● **Problem statement**
Quote the blog post on "My Year of Rest and Relaxation" word for word, starting at "Looking for the" and ending at "media with style.".

==== Document segment

Looking for the Seams in "My Year of Rest and Relaxation"
My first blog post and thoughts on Ottessa Moshfegh's well-seamed novel.
PUBLISHED


Hello, welcome to my blog to show prospective authors who I am as a writer and editor, and to put my almost complete college degree to use so I can state my opinions on media with style.
Ottessa Moshfegh has added a novel to the top-tier section of my bookcase back home. My Year of Rest and Relaxation is just the amount of snark mixed with insight that makes literary fiction my favorite genre. It is a novel filled with an unreliable narrator taking pharmaceutical after pharmaceutical, supplied by the world’s biggest quack psychiatrist, in order to complete her quest of sleeping for a year in order to start anew, and I couldn’t get enough of it. I’ve read quite a few reviews calling it many words that rhyme with vapid, and all of them gave me the urge to defend this literary ace in the name of not understanding the point or valuing irony. Also, interestingly enough at least one has called the novel out for taking the recent and highly publicized feminine rage trope and pushing it “too far”, calling the main character unlikeable. This brings me back to my point about not valuing irony or understanding the point.
Something that always starts unraveling in my mind when consuming media of any kind is how it got pieced together. Did the character come before the need for comedic relief or was he created in order to bring it to the piece? This was a question that followed me throughout my reading, and in the end, I was fed. The last scene being the tragic moments caught on video of the Twin Towers falling on September 1st, 2001 of people jumping from windows, which like most of this novel, juxtaposes the miserable nature of the moment with the sardonic tone of the narrator. The main character infers that one of those people is in fact her old best friend, and this brings my thoughts about where the seam of this novel is placed to a full circle. It is, oddly, very easy to believe that the far-off idea of a character arc featuring a pill-addled, rail thin, blonde blacking out through the streets of New York City on the edge of the century came from a single devastating moment from our reality.

========
==== Information

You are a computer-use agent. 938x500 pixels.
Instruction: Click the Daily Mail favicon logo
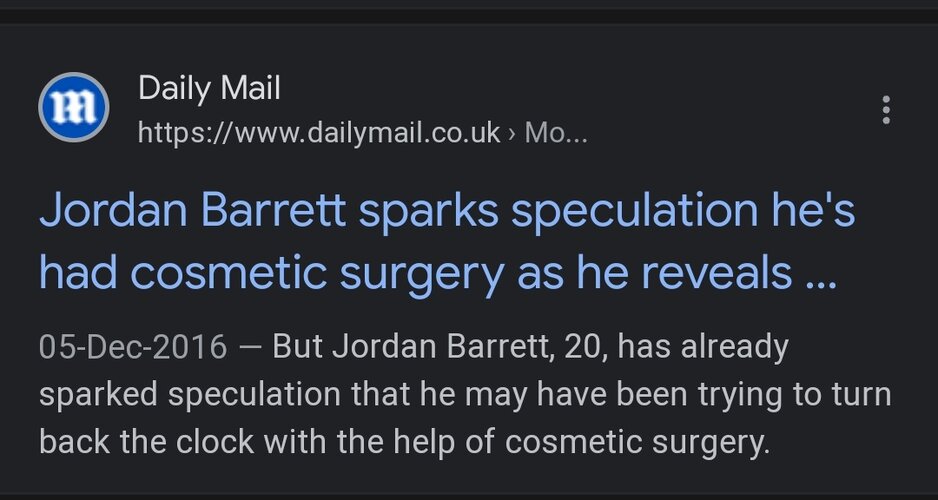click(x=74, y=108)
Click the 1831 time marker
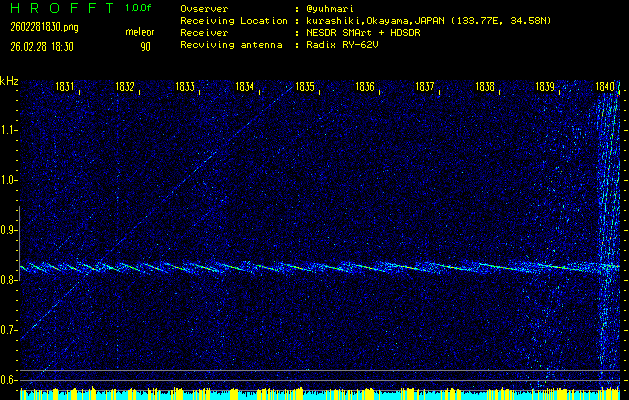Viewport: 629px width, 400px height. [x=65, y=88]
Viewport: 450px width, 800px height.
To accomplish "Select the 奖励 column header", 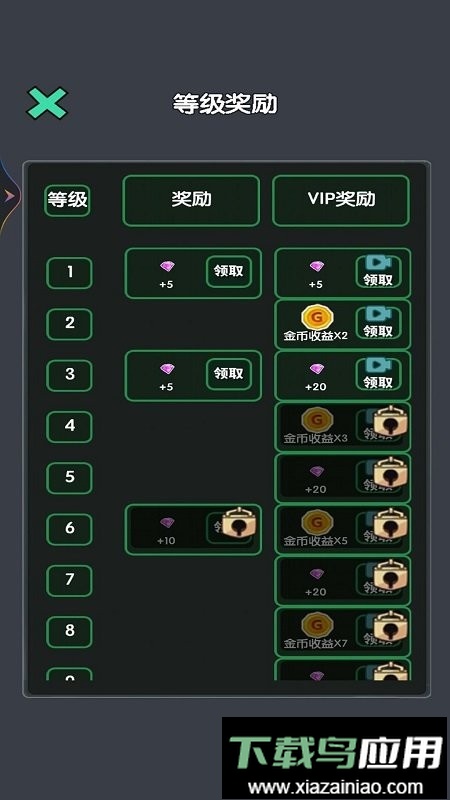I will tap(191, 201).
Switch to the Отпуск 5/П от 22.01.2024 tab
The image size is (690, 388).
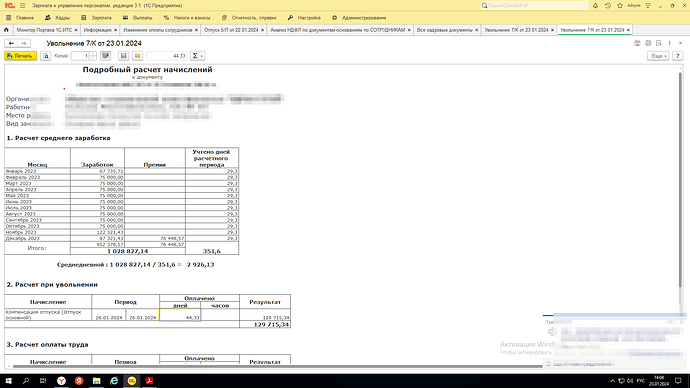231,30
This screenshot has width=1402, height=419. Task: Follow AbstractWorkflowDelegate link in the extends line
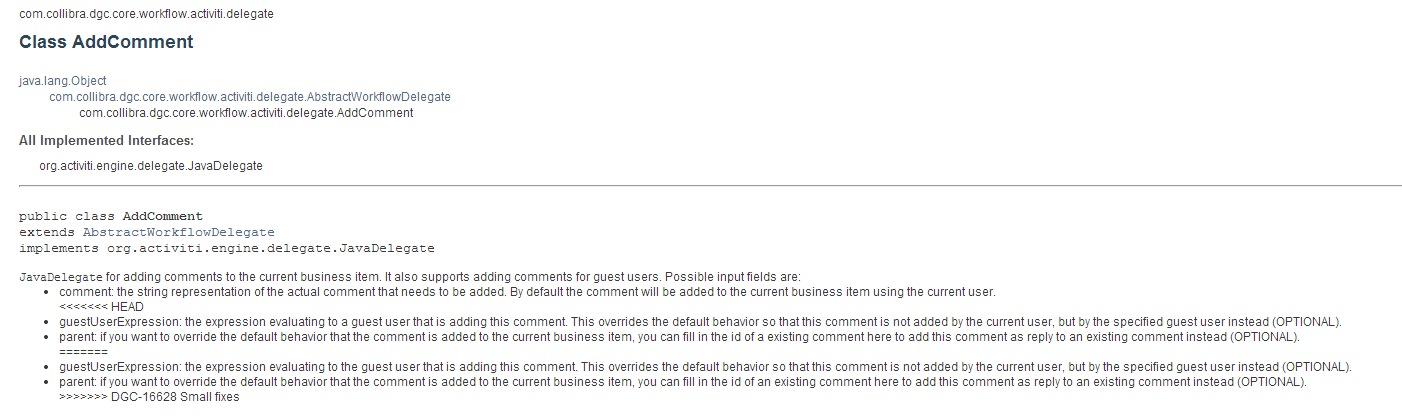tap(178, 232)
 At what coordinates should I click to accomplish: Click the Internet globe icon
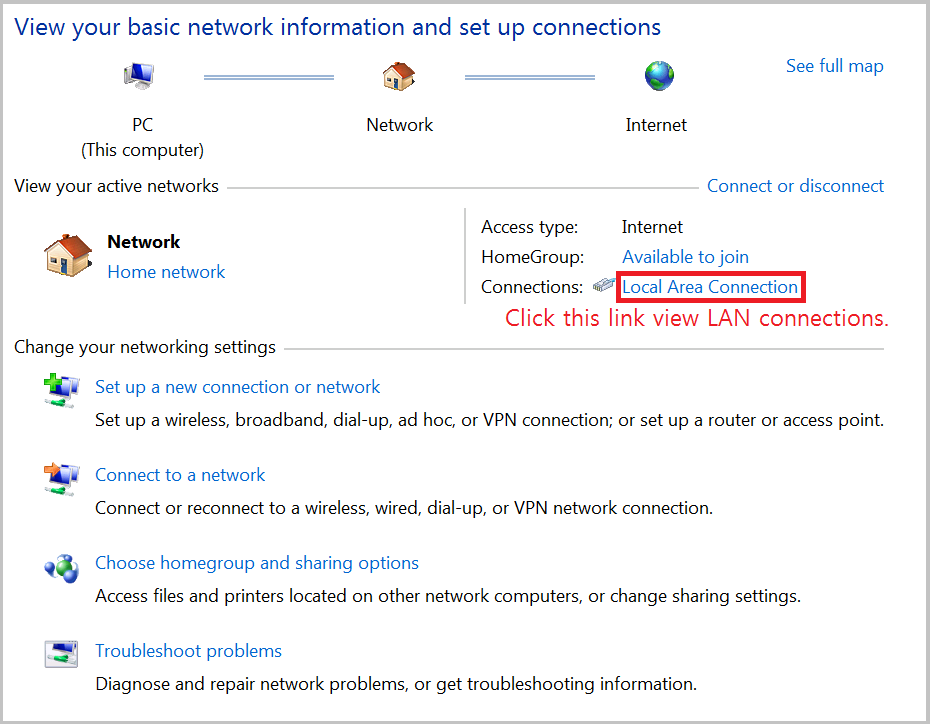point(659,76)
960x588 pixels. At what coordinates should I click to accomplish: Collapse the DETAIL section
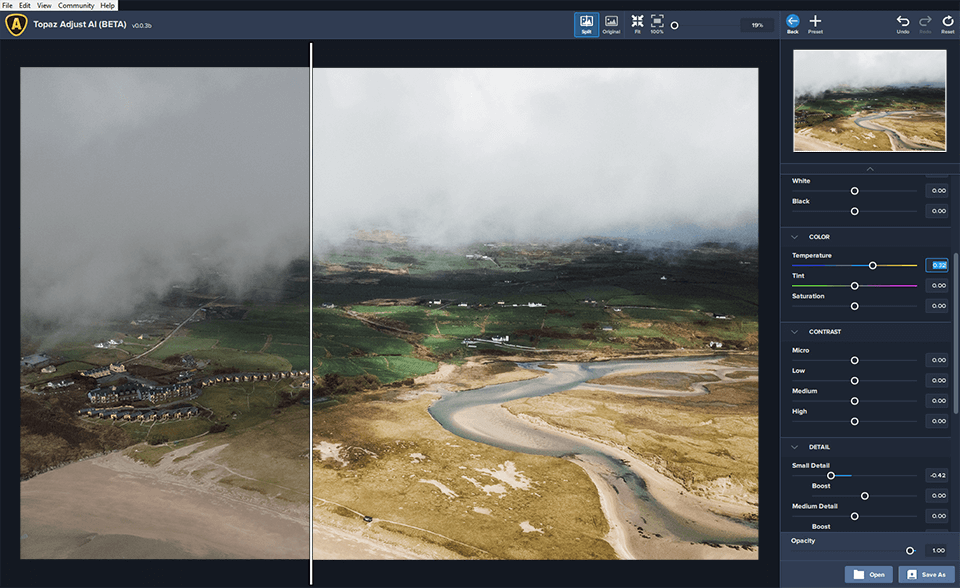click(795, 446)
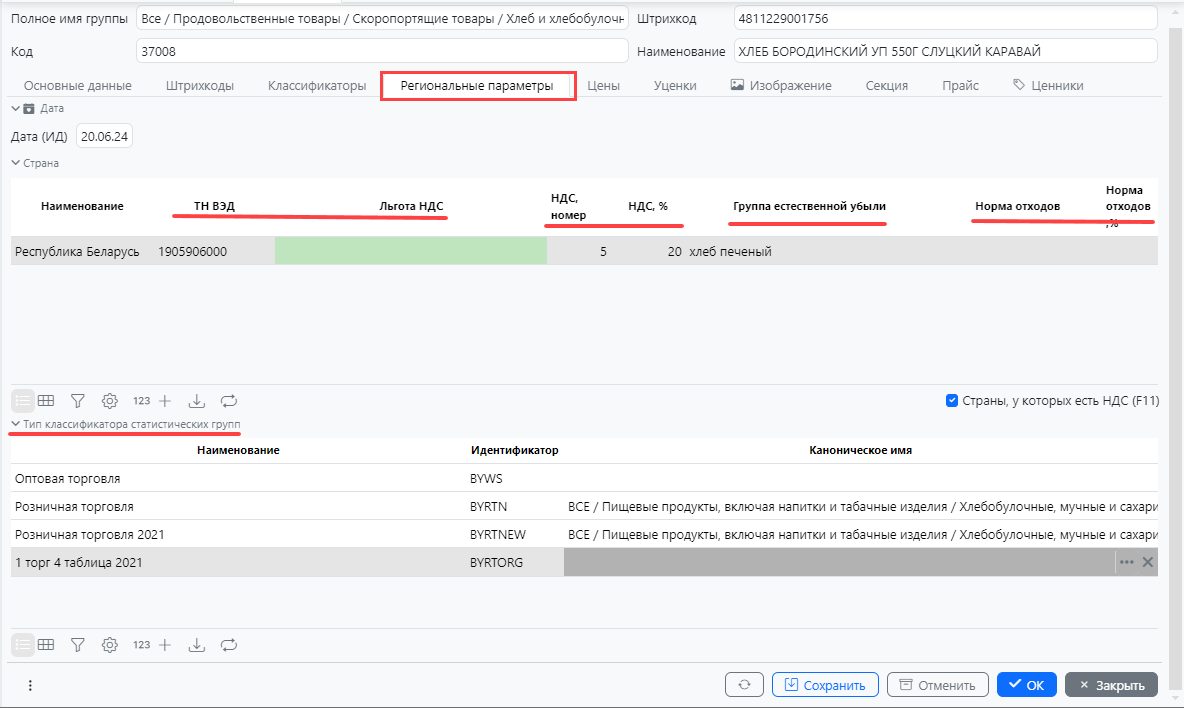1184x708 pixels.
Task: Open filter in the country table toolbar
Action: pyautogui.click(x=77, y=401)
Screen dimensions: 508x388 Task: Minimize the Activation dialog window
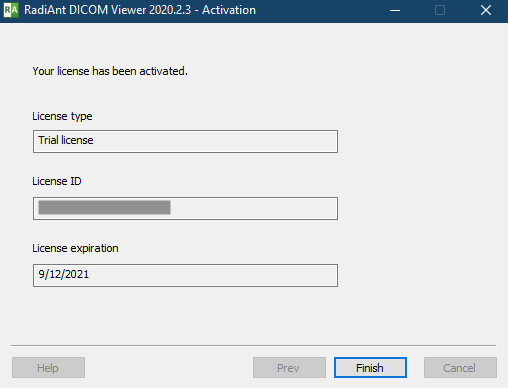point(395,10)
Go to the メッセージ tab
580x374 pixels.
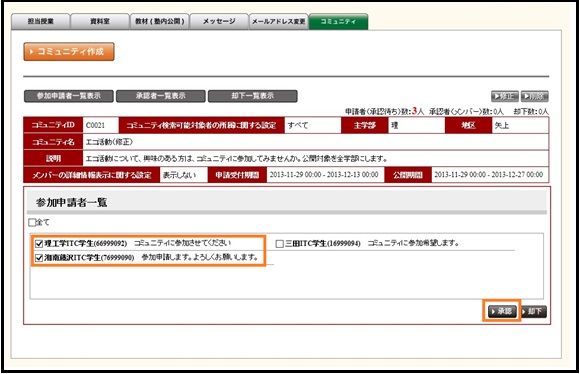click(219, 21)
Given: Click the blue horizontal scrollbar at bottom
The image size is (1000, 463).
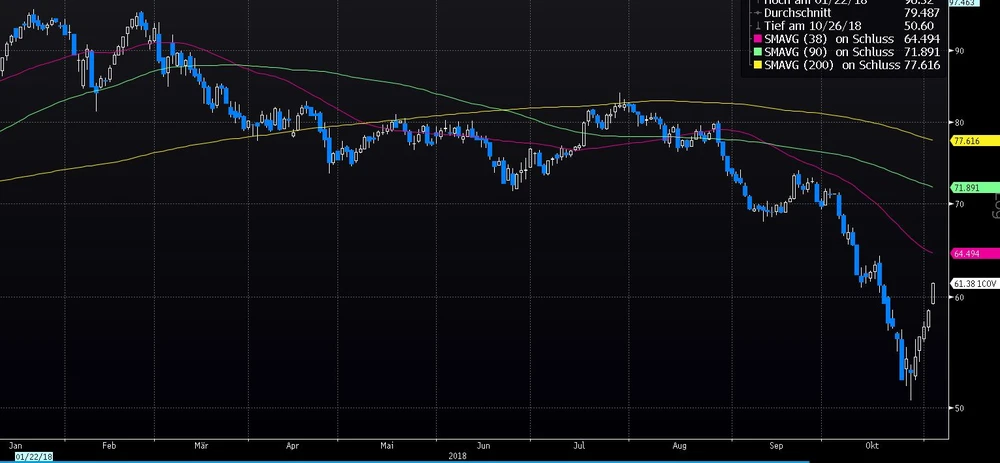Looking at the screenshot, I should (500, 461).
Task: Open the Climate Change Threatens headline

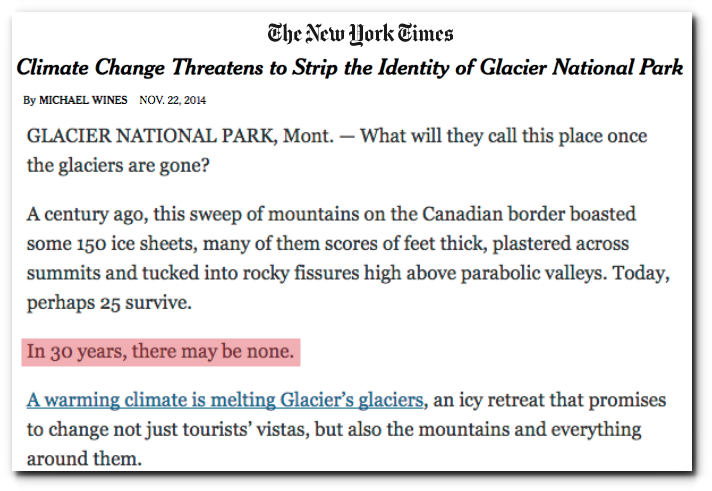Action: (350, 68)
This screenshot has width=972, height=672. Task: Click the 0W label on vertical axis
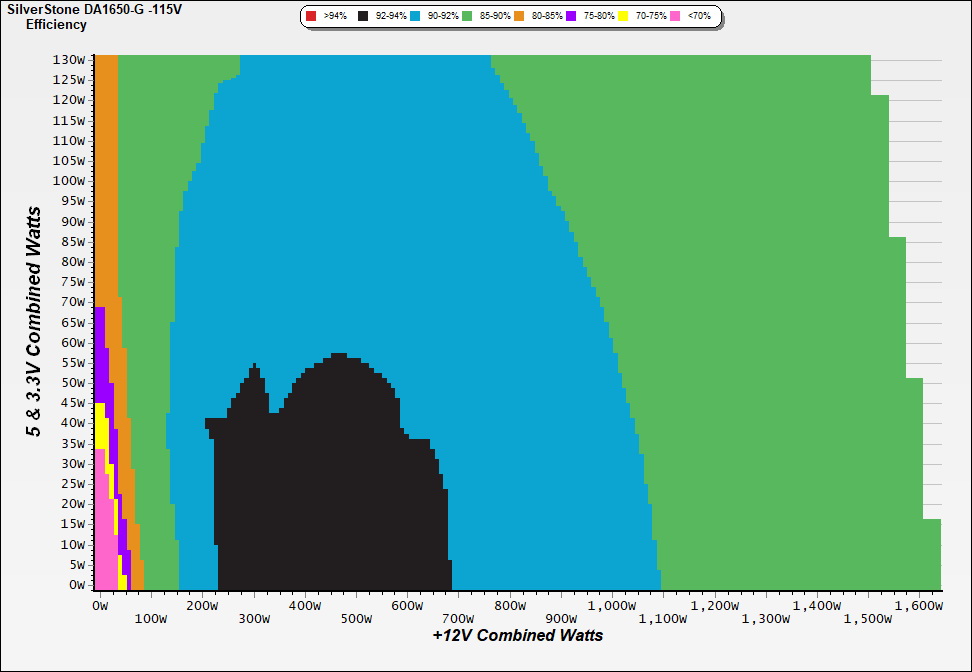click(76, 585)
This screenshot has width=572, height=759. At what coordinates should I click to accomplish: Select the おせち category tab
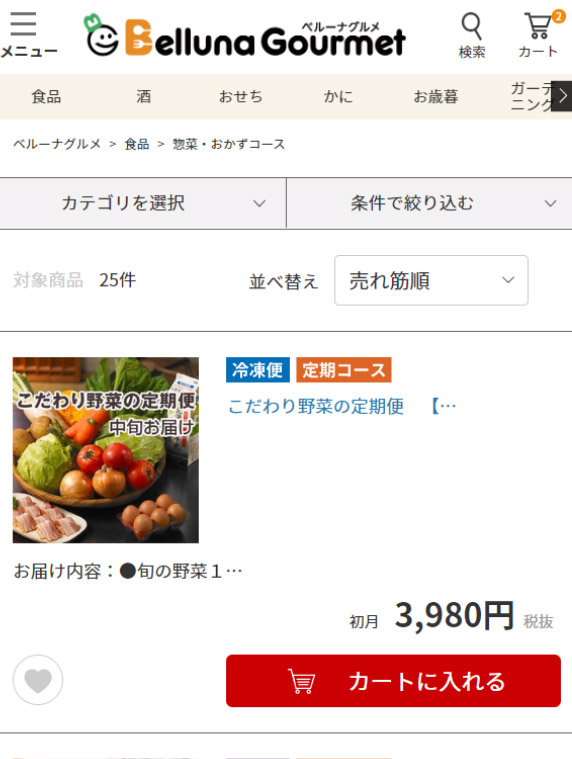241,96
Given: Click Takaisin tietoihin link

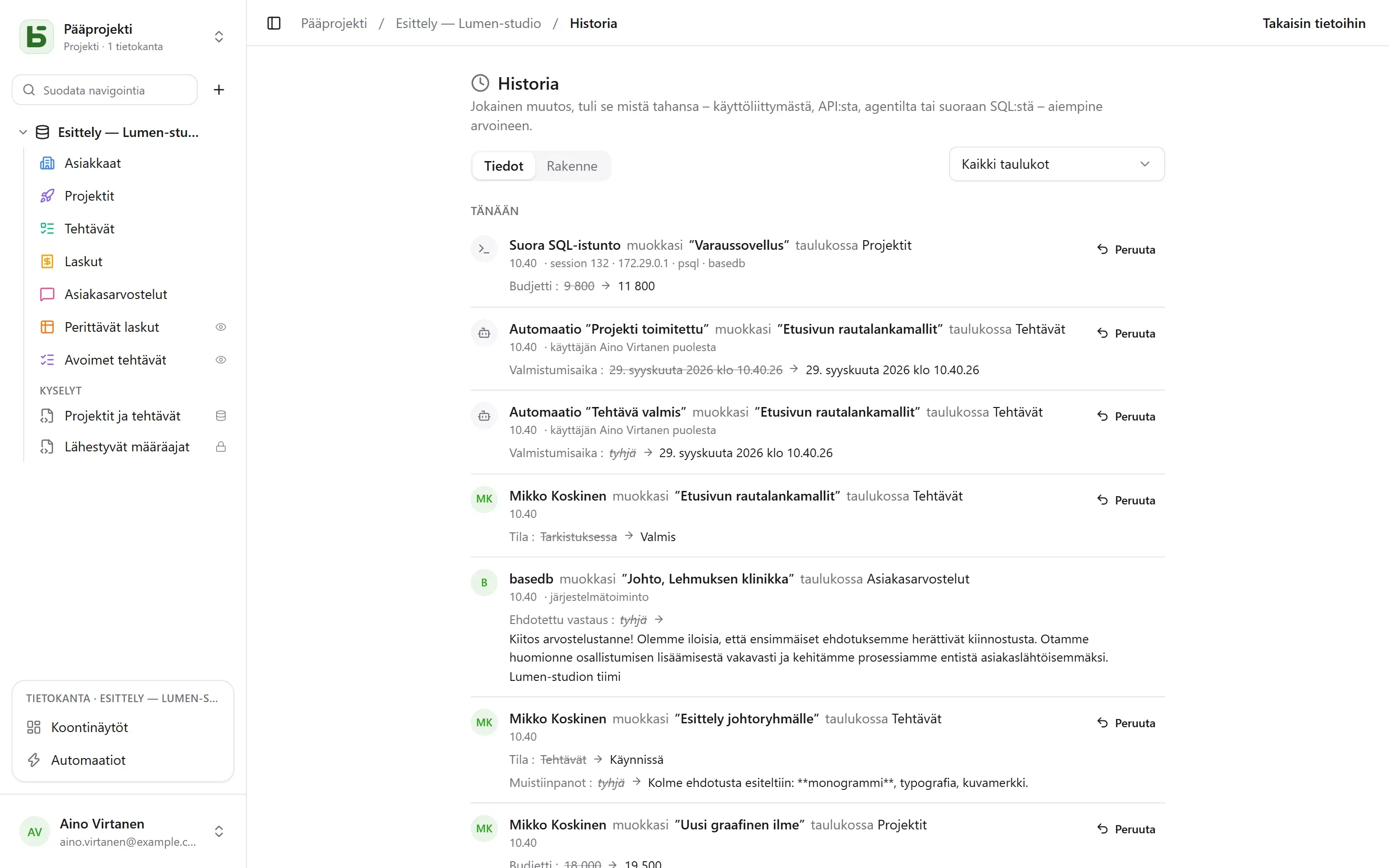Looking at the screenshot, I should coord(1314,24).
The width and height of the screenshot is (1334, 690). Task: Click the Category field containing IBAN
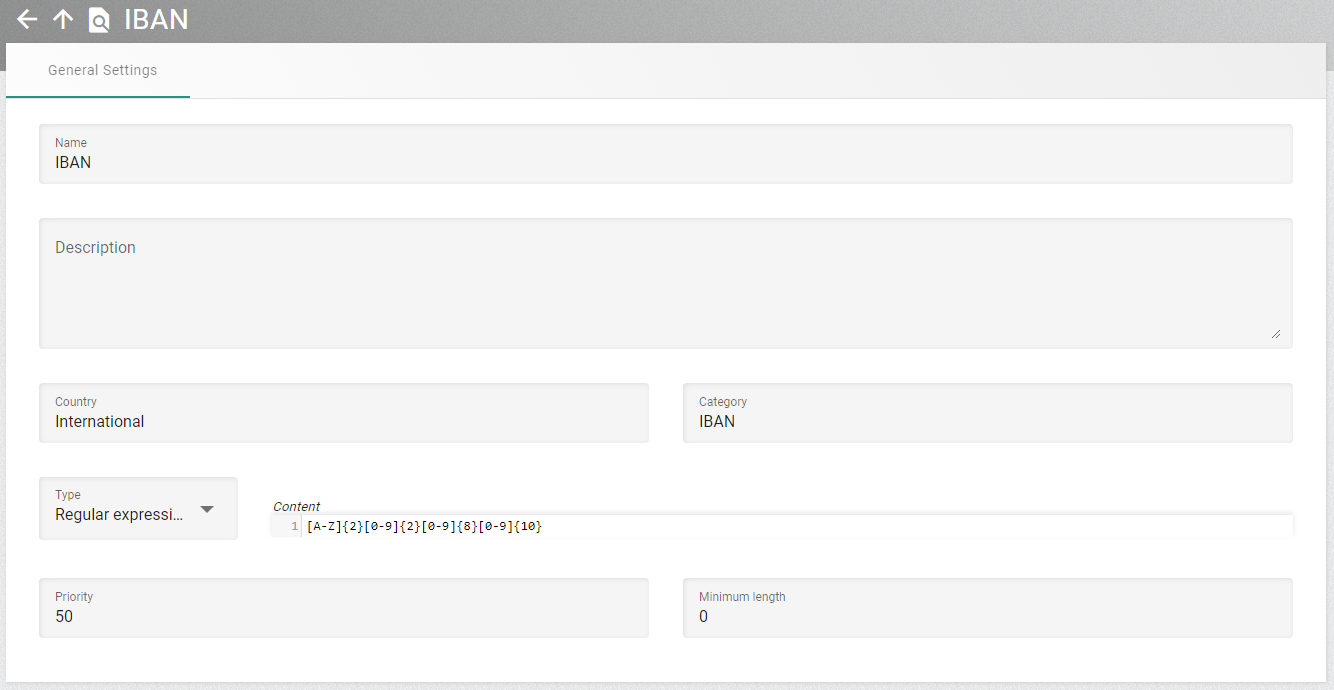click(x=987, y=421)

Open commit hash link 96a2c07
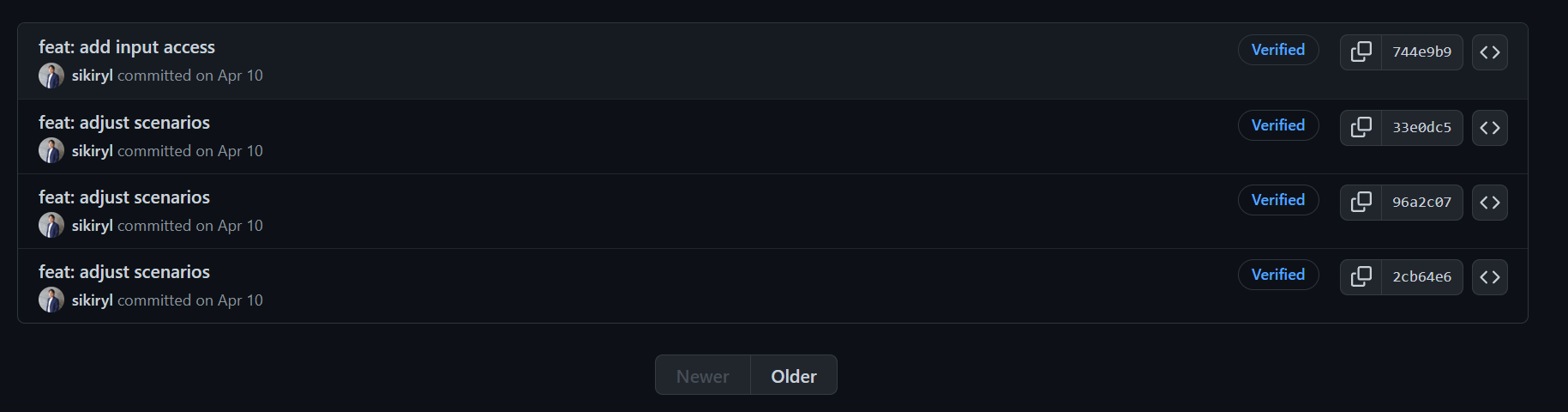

========

● **Solution for this exercise**
Looking for the Seams in "My Year of Rest and Relaxation"
My first blog post and thoughts on Ottessa Moshfegh's well-seamed novel.
PUBLISHED


Hello, welcome to my blog to show prospective authors who I am as a writer and editor, and to put my almost complete college degree to use so I can state my opinions on media with style.